WORK REQUIRED
Nothing should differ. Repeat every record as written.

MATERIAL FOR THIS TASK

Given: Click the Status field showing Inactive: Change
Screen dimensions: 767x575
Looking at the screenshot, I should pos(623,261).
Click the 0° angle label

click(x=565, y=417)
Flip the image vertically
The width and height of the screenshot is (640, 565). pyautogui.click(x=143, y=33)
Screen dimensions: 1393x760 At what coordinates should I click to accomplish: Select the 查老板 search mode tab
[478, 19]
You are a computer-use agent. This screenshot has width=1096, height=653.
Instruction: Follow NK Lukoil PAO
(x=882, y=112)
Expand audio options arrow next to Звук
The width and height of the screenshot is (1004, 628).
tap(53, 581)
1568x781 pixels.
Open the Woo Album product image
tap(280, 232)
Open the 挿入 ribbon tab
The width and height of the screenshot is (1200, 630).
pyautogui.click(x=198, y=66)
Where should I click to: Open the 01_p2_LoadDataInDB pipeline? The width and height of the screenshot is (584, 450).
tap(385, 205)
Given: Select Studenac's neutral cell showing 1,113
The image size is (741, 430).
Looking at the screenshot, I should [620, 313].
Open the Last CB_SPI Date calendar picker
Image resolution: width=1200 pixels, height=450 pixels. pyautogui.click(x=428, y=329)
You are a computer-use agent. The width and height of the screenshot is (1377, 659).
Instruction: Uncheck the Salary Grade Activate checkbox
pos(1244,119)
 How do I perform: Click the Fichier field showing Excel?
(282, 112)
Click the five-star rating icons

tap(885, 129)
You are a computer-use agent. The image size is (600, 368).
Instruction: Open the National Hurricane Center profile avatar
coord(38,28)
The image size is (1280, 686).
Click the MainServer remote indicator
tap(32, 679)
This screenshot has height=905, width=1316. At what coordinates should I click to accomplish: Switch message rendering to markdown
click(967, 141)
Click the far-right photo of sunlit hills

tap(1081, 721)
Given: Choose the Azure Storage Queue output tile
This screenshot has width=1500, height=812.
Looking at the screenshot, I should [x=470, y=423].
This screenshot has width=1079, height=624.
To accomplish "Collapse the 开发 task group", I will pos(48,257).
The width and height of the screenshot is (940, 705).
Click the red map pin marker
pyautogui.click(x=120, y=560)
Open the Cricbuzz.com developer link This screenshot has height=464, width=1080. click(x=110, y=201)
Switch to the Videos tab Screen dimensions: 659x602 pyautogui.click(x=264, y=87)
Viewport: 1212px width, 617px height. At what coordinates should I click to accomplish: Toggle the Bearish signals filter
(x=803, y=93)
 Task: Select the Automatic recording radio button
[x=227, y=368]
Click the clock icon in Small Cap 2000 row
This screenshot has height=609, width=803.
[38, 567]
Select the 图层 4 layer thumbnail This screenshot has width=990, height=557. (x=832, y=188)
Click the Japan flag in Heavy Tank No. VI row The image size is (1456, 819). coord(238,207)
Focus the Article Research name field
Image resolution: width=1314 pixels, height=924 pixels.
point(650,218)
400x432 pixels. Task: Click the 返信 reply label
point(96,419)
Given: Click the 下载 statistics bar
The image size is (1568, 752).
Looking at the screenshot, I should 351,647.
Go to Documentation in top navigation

TASK SOLUTION
Given: Click the Status field showing Inactive: Change
Screen dimensions: 767x575
Looking at the screenshot, I should pos(623,261).
Click the 0° angle label

click(x=565, y=417)
Flip the image vertically
The width and height of the screenshot is (640, 565). pyautogui.click(x=143, y=33)
Screen dimensions: 1393x760 At what coordinates should I click to accomplish: Select the 查老板 search mode tab
[478, 19]
You are a computer-use agent. This screenshot has width=1096, height=653.
Instruction: Follow NK Lukoil PAO
(x=882, y=112)
Expand audio options arrow next to Звук
The width and height of the screenshot is (1004, 628).
tap(53, 581)
1568x781 pixels.
Open the Woo Album product image
tap(280, 232)
Open the 挿入 ribbon tab
The width and height of the screenshot is (1200, 630).
pyautogui.click(x=198, y=66)
Where should I click to: Open the 01_p2_LoadDataInDB pipeline? The width and height of the screenshot is (584, 450).
tap(385, 205)
Given: Select Studenac's neutral cell showing 1,113
The image size is (741, 430).
Looking at the screenshot, I should [620, 313].
Open the Last CB_SPI Date calendar picker
Image resolution: width=1200 pixels, height=450 pixels. pyautogui.click(x=428, y=329)
You are a computer-use agent. The width and height of the screenshot is (1377, 659).
Instruction: Uncheck the Salary Grade Activate checkbox
pos(1244,119)
 How do I perform: Click the Fichier field showing Excel?
(282, 112)
Click the five-star rating icons

tap(885, 129)
You are a computer-use agent. The image size is (600, 368).
Instruction: Open the National Hurricane Center profile avatar
coord(38,28)
The image size is (1280, 686).
Click the MainServer remote indicator
tap(32, 679)
This screenshot has height=905, width=1316. At what coordinates should I click to accomplish: Switch message rendering to markdown
click(967, 141)
Click the far-right photo of sunlit hills

tap(1081, 721)
Given: Choose the Azure Storage Queue output tile
This screenshot has width=1500, height=812.
Looking at the screenshot, I should [x=470, y=423].
This screenshot has width=1079, height=624.
To accomplish "Collapse the 开发 task group", I will pos(48,257).
The width and height of the screenshot is (940, 705).
Click the red map pin marker
pyautogui.click(x=120, y=560)
Open the Cricbuzz.com developer link This screenshot has height=464, width=1080. click(x=110, y=201)
Switch to the Videos tab Screen dimensions: 659x602 pyautogui.click(x=264, y=87)
Viewport: 1212px width, 617px height. At what coordinates should I click to accomplish: Toggle the Bearish signals filter
(x=803, y=93)
 Task: Select the Automatic recording radio button
[x=227, y=368]
Click the clock icon in Small Cap 2000 row
This screenshot has height=609, width=803.
[38, 567]
Select the 图层 4 layer thumbnail This screenshot has width=990, height=557. (x=832, y=188)
Click the Japan flag in Heavy Tank No. VI row The image size is (1456, 819). coord(238,207)
Focus the Article Research name field
Image resolution: width=1314 pixels, height=924 pixels.
point(650,218)
400x432 pixels. Task: Click the 返信 reply label
point(96,419)
Given: Click the 下载 statistics bar
The image size is (1568, 752).
Looking at the screenshot, I should 351,647.
Go to Documentation in top navigation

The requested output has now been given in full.